I believe that people are responsible for their actions in life, particularly decisions they make that affect their own personal health. Although I represent injured people, I may personally disagree with a sensational jury verdict against a deep-pocket corporation where it doesn’t appear that the plaintiff (person suing) was looking out for their own health either. For example, despite the highly addictive properties of nicotine, I admit I don’t feel a lot of sympathy for smokers who sue tobacco companies for emphysema or heart disease when they continued to smoke after warnings were placed about risks on cigarette packages. However, I haven’t read the evidence or testimony in those cases. I mention this example because it shows that we all have our opinions and prejudices when it comes to judging others’ behavior, even when we have limited information.
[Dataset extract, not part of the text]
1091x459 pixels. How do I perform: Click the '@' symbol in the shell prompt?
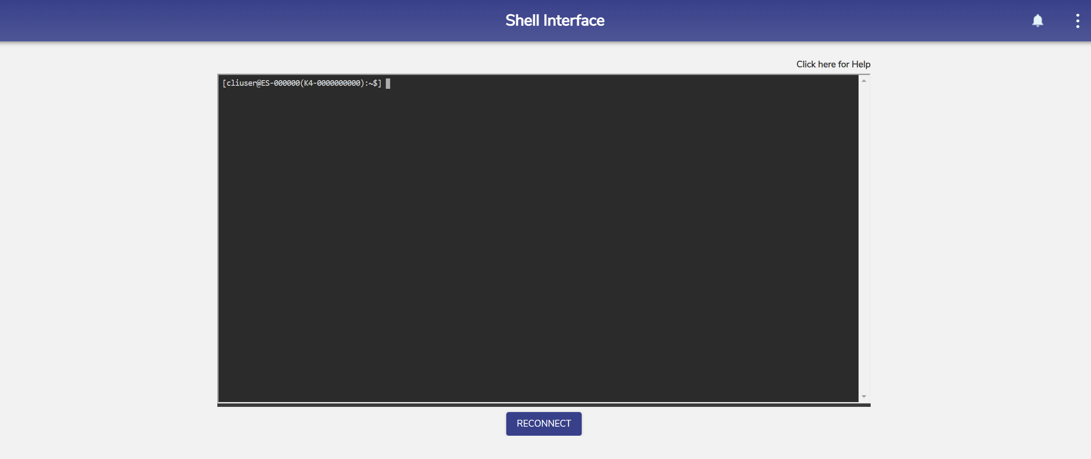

In the workers’ compensation arena, employees have an expectation that their employer will be looking out for their safety, and it comes as an unpleasant surprise when a severely injured employee cannot sue an employer for a clear-cut safety hazard that causes injury. Neither the fault of the employer, nor the fault of the employee in causing a work accident is supposed to increase or decrease benefits unless the law specifically allows it. For example, Nevada has a specific law that specifically denies benefits to employees who are injured because they are intoxicated. However, employees who are injured through their own lack of due care (contributory negligence), are entitled to benefits the same as other injured workers.
I am seeing a trend though where employers and insurers are trying to bring fault into play to reduce benefits to employees who haven’t maintained healthy lifestyles. Pre-existing conditions that may prolong treatment or disablement from work are mentioned more and more by adjusters when making claims decisions, particularly with regard to obesity, smoking, or even a failure to exercise, making a person more susceptible to work injuries and occupational illnesses. Employers, medical providers, hearings and appeals officer also make judgments all the time about whether an insurer must pay for more medical care or more compensation benefits for people they think have neglected their health before their work accident. The reality is that even if it is not written or verbalized, people who lead unhealthy lifestyles are judged as lazy and not as deserving of care or benefits. Whether that is true or not with regard to an individual injured worker is another question.
My concern is that those judgments about injured workers are not in line with what the Nevada legislature has enacted as our workers’ compensation laws. To date, only an intentional self-injury or willful failure to get medical care excludes a claimant from benefits, unless drugs or alcohol are involved. It is the job of the legislature to decide whether benefits should be limited to people under other circumstances. Meanwhile, injured workers should be prepared to show their efforts to lead healthier lifestyles if they are hurt at work.